No Animals In The House.
This rule was made because DS2 had many allergies, and cats and dogs were among them. It wouldn't be so bad if those allergies just manifested as sneezing, itchy eyes and runny nose. But no, he has asthma, and when he was young his asthma attacks could be sudden and extremely severe. So, with this brand new house we didn't want to introduce any animal dander or allergens to the structure.
We told our children that all animals, pets or otherwise, had to live outdoors. And, through the years, we've stuck to that rule. Pretty much. DH would break it now and then, to bring the dogs into the basement when winter weather turned severely cold. But only for a night or two. No animal could live indoors. And no animals could come on the main floor where us people spent a lot of our time when home.
Until this week. On Tuesday I discovered that the mama cat out in the barn had, apparently, abandoned her kittens. We'd seen her near them, but not with them, just about every time we'd been in the barn in the several days prior. Then Tuesday morning I went to the barn to hear piteous crying, no mama cat in sight, and two kittens all ready dead. The three living ones were very skinny and weak; one looked in really bad shape (I expected it to die soon), the other two could at least pick their own heads up.
Being tender hearted, I scooped up the three struggling kittens, put them inside my coat (oh my goodness, their little bodies were so cold!), and brought them into the house. In the house, I fixed them up with a box, some rags, and two hot water bottles. Then I set to soaking some cat food in hot water until it was mush, and syringe feeding them. It was all I had, and I just had to try.
By that afternoon, the smallest weakest one could hold his head up. I nicknamed him "Tiny Tim". The other two could stand on their feet. Things looked favorable for successful kitten rescue.
I read up on care of three week old orphaned kittens. Some sites said to give them KMR, kitten milk replacer, but I didn't have any of that. All sites said not to give cows milk, that it would cause diarrhea and dehydration. So I kept making them warm cat food mush and syringe feeding them.
Wednesday morning, Tiny Tim ate well, and could even stand up. I began to think he would pull through, even though he'd been much weaker and closer to death than the two larger kittens when I had discovered them 24 hours previous.
On Wednesday evening, Tiny Tim relapsed. He had been peeing and pooping, as had the other two kittens, when stimulated to do so. He had been eating, although not much. His eyes, up until mid-afternoon on Wednesday, had been wide and bright. By Thursday noon, Tim was gone. I cried. It was just so unfair. Poor little guy. He had wanted to make it. He had looked so good, so normal, on Wednesday morning.
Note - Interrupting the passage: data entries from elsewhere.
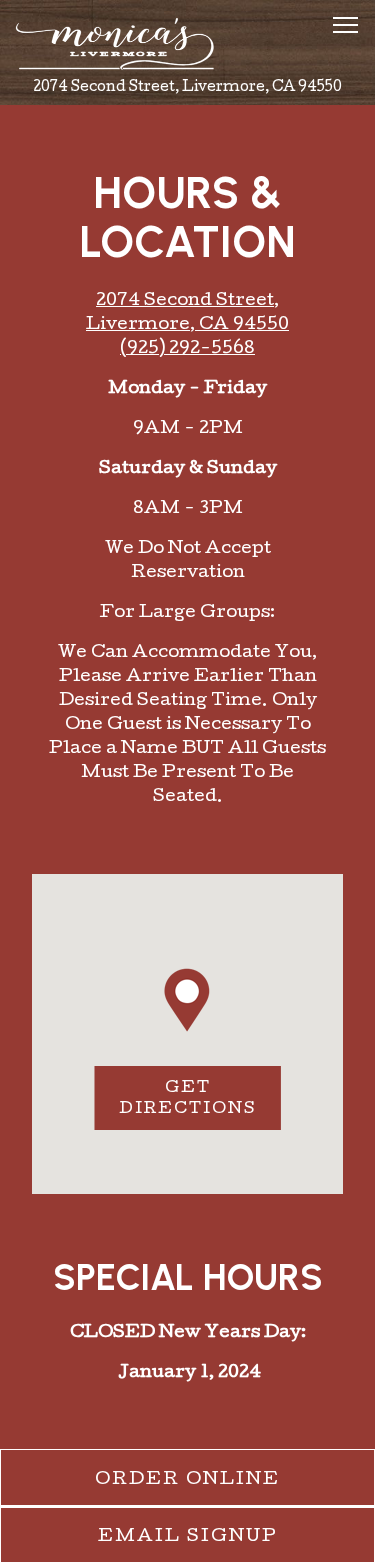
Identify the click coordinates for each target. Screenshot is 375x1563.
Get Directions (200, 1100)
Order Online (235, 1480)
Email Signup (188, 1537)
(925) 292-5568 (187, 349)
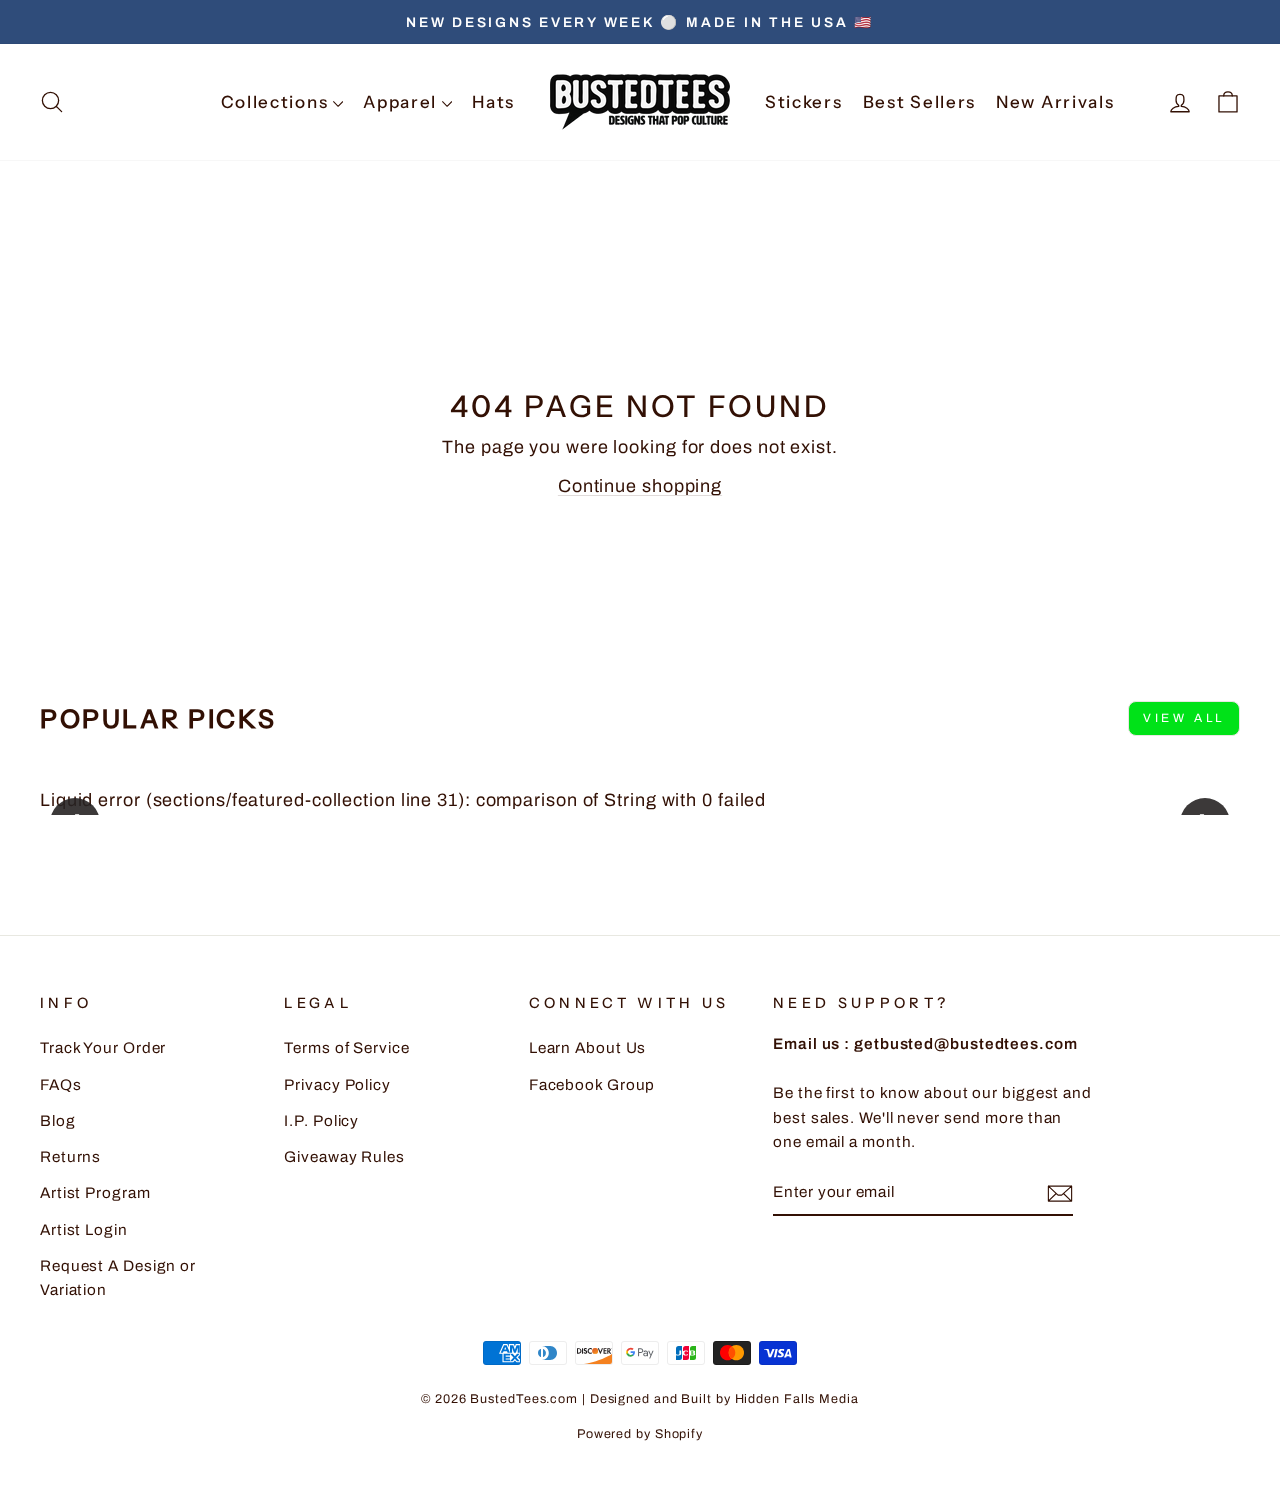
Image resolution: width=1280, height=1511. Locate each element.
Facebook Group (592, 1085)
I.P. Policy (321, 1121)
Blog (58, 1121)
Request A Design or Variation (118, 1278)
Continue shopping (640, 486)
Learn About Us (588, 1048)
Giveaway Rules (344, 1157)
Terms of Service (346, 1048)
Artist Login (84, 1230)
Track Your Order (103, 1048)
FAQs (61, 1085)
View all (1184, 718)
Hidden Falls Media (797, 1399)
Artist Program (95, 1193)
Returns (70, 1157)
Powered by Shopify (640, 1434)
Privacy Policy (337, 1085)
Meanwhile, the other two, which as of yet do not have names, continue to hang in there. They eat, sometimes heartily, sometimes not so well. They turned four weeks old on Thursday, and have started to pee and poop on their own. They meow when they want attention, or food, or need their water bottles refreshed with hot water. They try to climb out of the box sometimes, and when I take them out, they walk around on legs getting ever stronger. They started purring yesterday, and seem to like to climb up to my shoulder, burrow under my hair, and sit there, purring.
They are still little skeletons, weighing just five ounces and six ounces, but I think they will make it. I hope they make it. They are starting to figure out how to bite and eat the soft, squishy food instead of having to be fed slowly by a syringe. We are all putting in a lot of effort (and a grocery trip for special kitten food) to tip the scales in their favor.
And in two weeks, when they are solidly into the whole eating and pooping and self-care thing that six week old kittens normally are, they will need a new home. Because I definitely can't put them back out into the barn to be barn cats. Not in November, not in the cold with no mother to make sure they stay warm at night. And I can't let them become house cats here. Because we have a rule about animals in the house. Even though DS2 no longer lives here, I still don't want animal dander becoming a fixture in the furniture and nooks and crannies of the house. It will still affect him on the occasion that he does come for a visit.
they found me!
how could I not break the rule for a 5 ounce cat?